Daba una cierta tristeza leer esos mensajes que solían estar pintados en el interior de las antiguas micros: "Se hacen viajes especiales dentro y fuera de Santiago. Hablar con el chofer". La tristeza venía porque uno imaginaba una circunstancia pobre y un viaje por el día. Era muy distinto irse a la playa por todo un mes que hacerlo por unas cuantas horas, en atención, en este caso, a un exiguo presupuesto.
Las playas chilenas -se entiende que las no exclusivas- tenían una parte de pobres y otra de gente de recursos.
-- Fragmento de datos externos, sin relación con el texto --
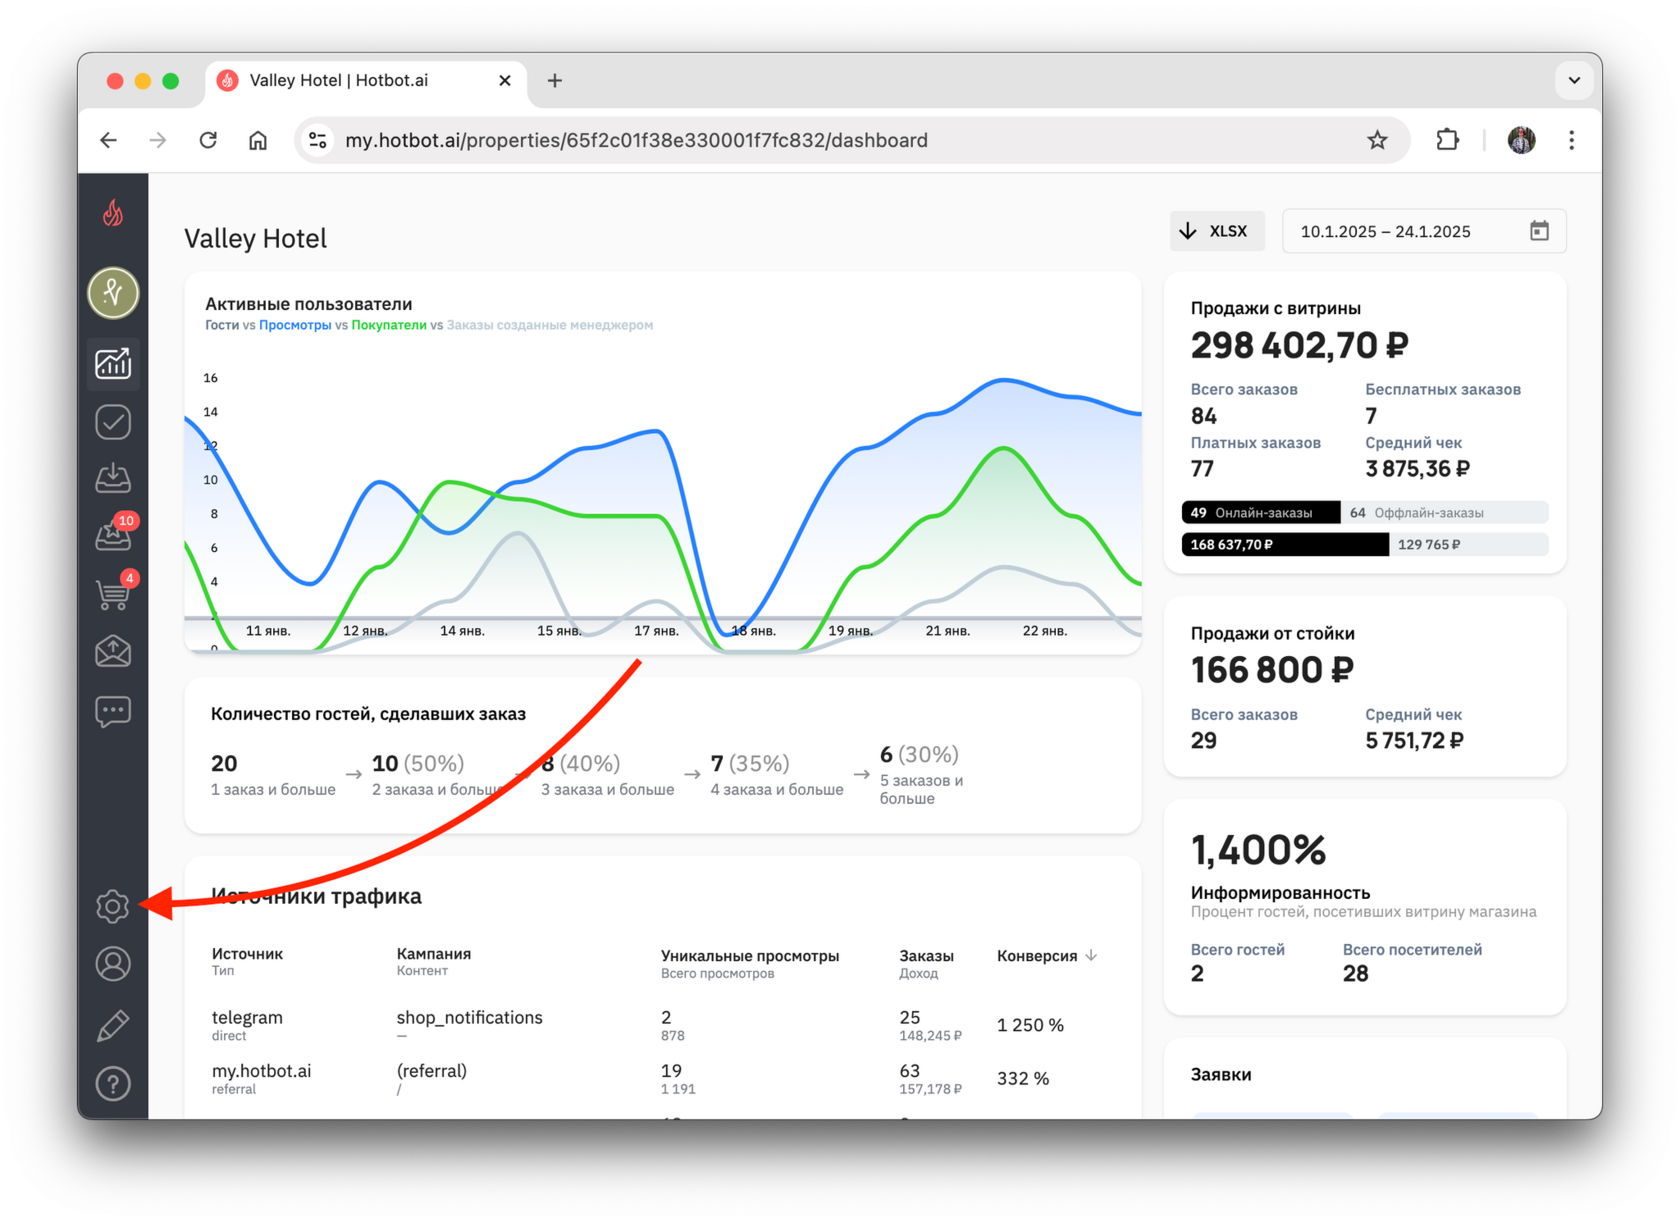Open the dashboard analytics chart icon
This screenshot has height=1222, width=1680.
click(113, 363)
En la parte pobre siempre llegaban micros Recoleta-Lira o Matadero-Palma con los veraneantes por el día, que ocupaban mucho espacio con chales, cámaras, pollos asados, damajuanas, radios y, en general, una expresividad expansiva.
Antes de que Tartufo opine apresuradamente, advierto que estoy recordando estas cosas con la mayor simpatía, sin dármelas de nada en especial. En tiempos anteriores al triunfo definitivo de la hipocresía, la pobreza tenía -aparte de sus aspectos dramáticos- una dimensión humorística, lo que era un alivio para todo el mundo, un modo de equilibrar psicológicamente la realidad adversa. Los que operan como representantes del pueblo, esa entidad abstracta, y los que hablan en calidad de expertos con voz oracular, en fin, ese tipo de personas emotivamente políticas, han terminado por exprimirle al pobre un último vestigio de redención: la posibilidad de reírse de su propia condición desmedrada. En la época de la que hablo cualquier cómico tenía en su repertorio chistes "de rotitos", bastante fomes si se quiere, pero al menos exentos de la negación obtusa del presente, donde la enunciación de la palabra roto es sancionada por las élites necesitadas de lavar su conciencia.
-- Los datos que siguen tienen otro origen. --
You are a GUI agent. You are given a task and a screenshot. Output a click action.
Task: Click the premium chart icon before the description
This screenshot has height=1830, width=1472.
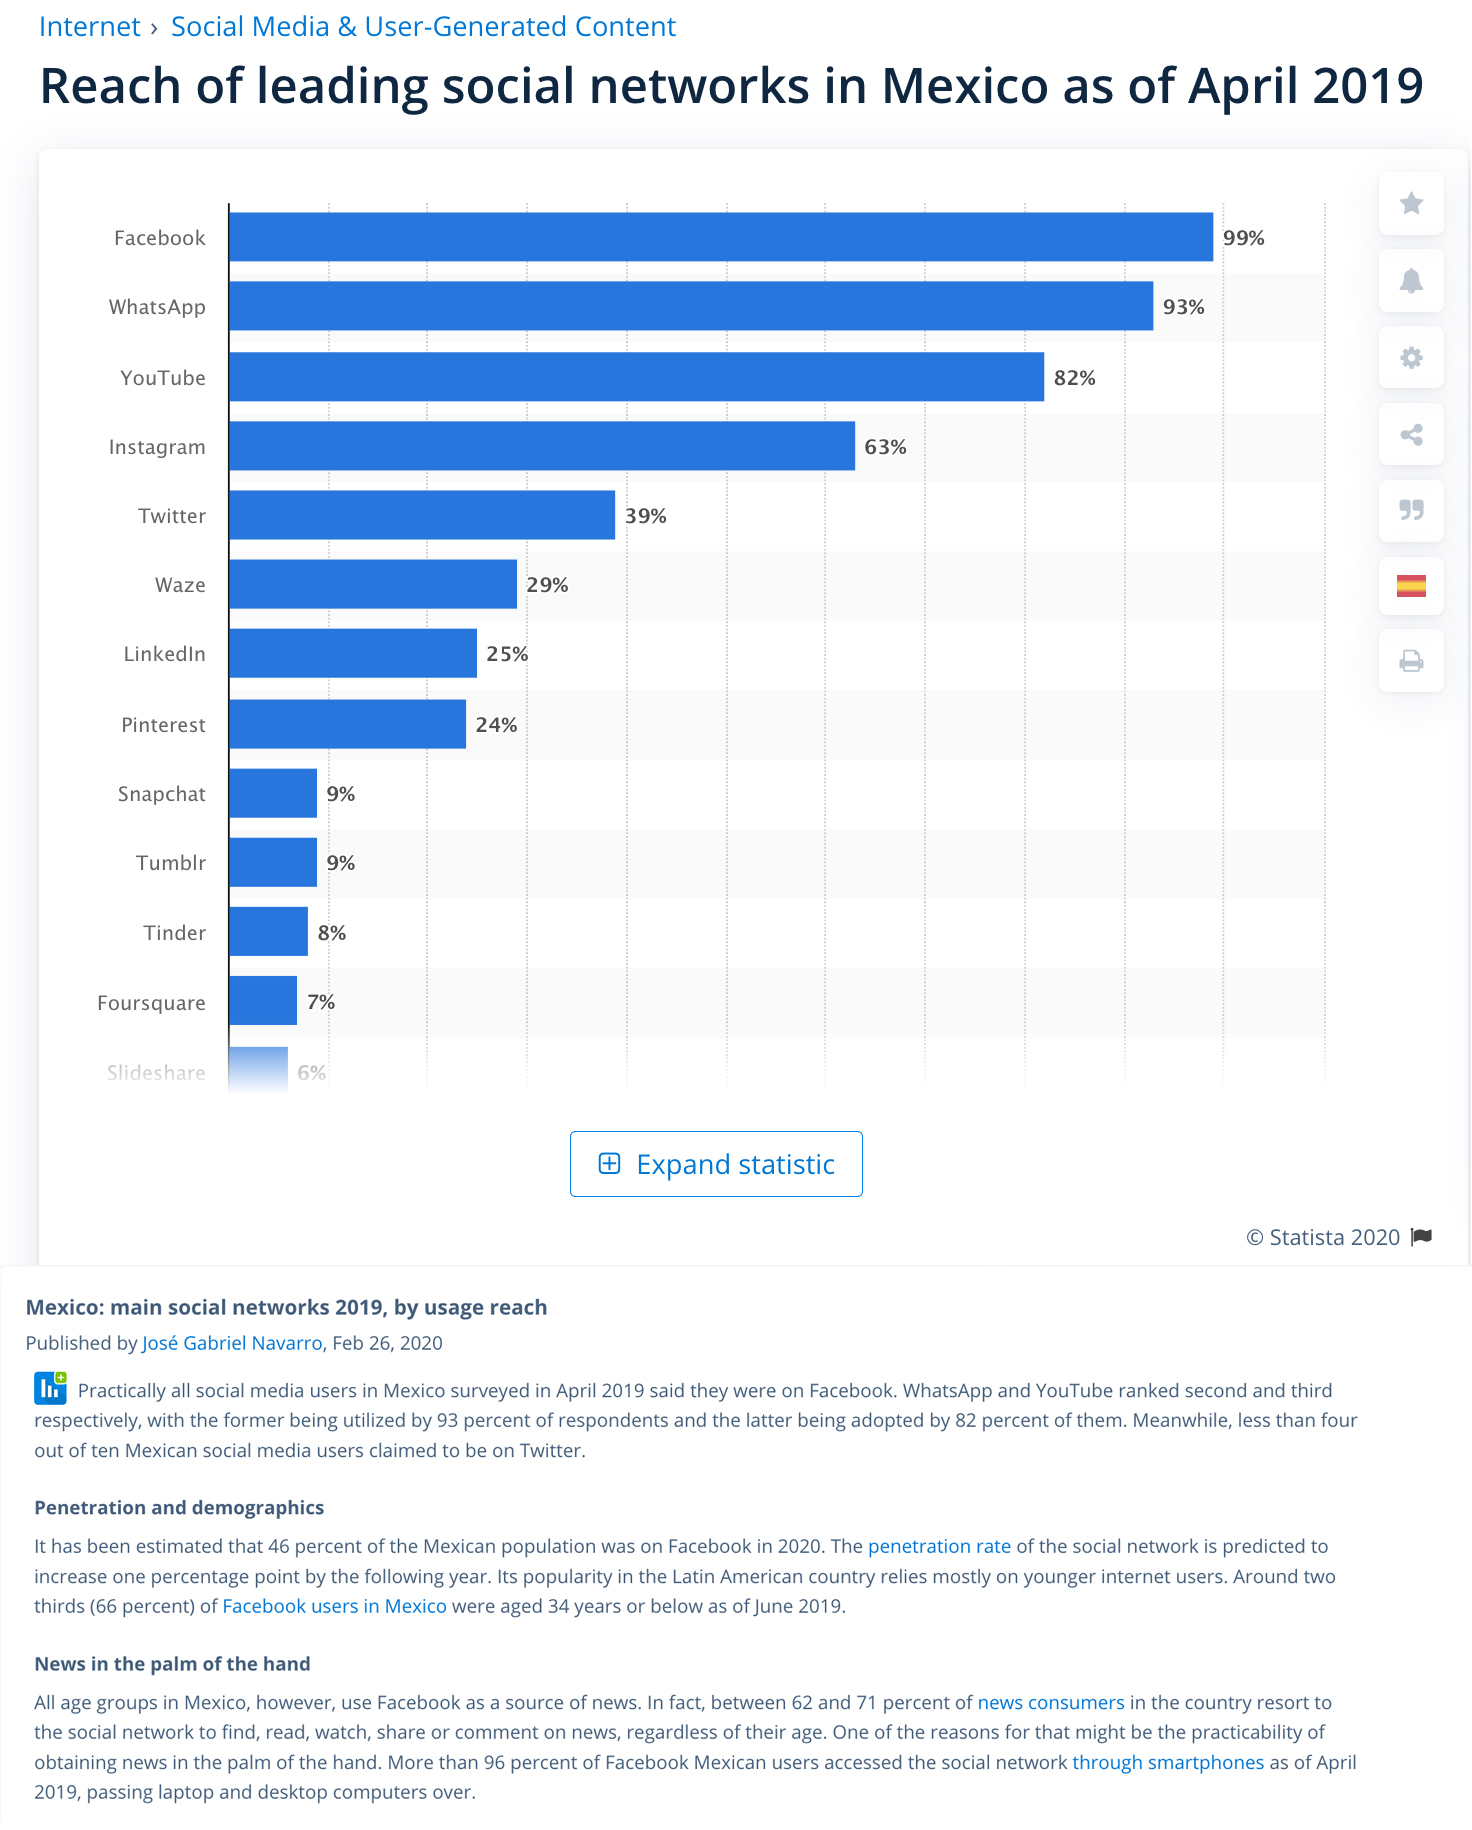[x=50, y=1388]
Pero me desvío totalmente del tema. A lo que iba era a lo siguiente: los viajes prolongados y lejanos subsisten como atavismos infantiles. Cuando un adulto expresa ese anhelo de distancias y de regiones desconocidas, no está sino poniéndose al día con el niño que fue. Si cuando chicos nos daban pena los viajes por el día, hoy sería el único tipo de viajes que podríamos concebir.
No recuerdo cuál fue el escritor que, consultado sobre la posibilidad de viajar a una ciudad prestigiosa, dijo: me gustaría mucho ir si es que esa noche pudiera estar durmiendo en mi casa. Es eso exactamente el punto crítico de los viajes al extranjero: tener que dormir en un lugar al que uno no pertenece. A mí me interesa Nueva York infinitamente, pero no quiero que se me haga tarde por allá.
Hablando con mi hijo mayor, que ha viajado mil veces más que yo, logré que me aclarara un aspecto importante de la vida anímica del viajero: me confesó que en hermosas y distantes ciudades había siempre para él un momento de desolación, aquel en el que vislumbraba a través de las ventanas de los departamentos la vida íntima de la gente local, aquello en relación a lo cual no había cabida. Era ahí cuando se sentía profundamente extranjero.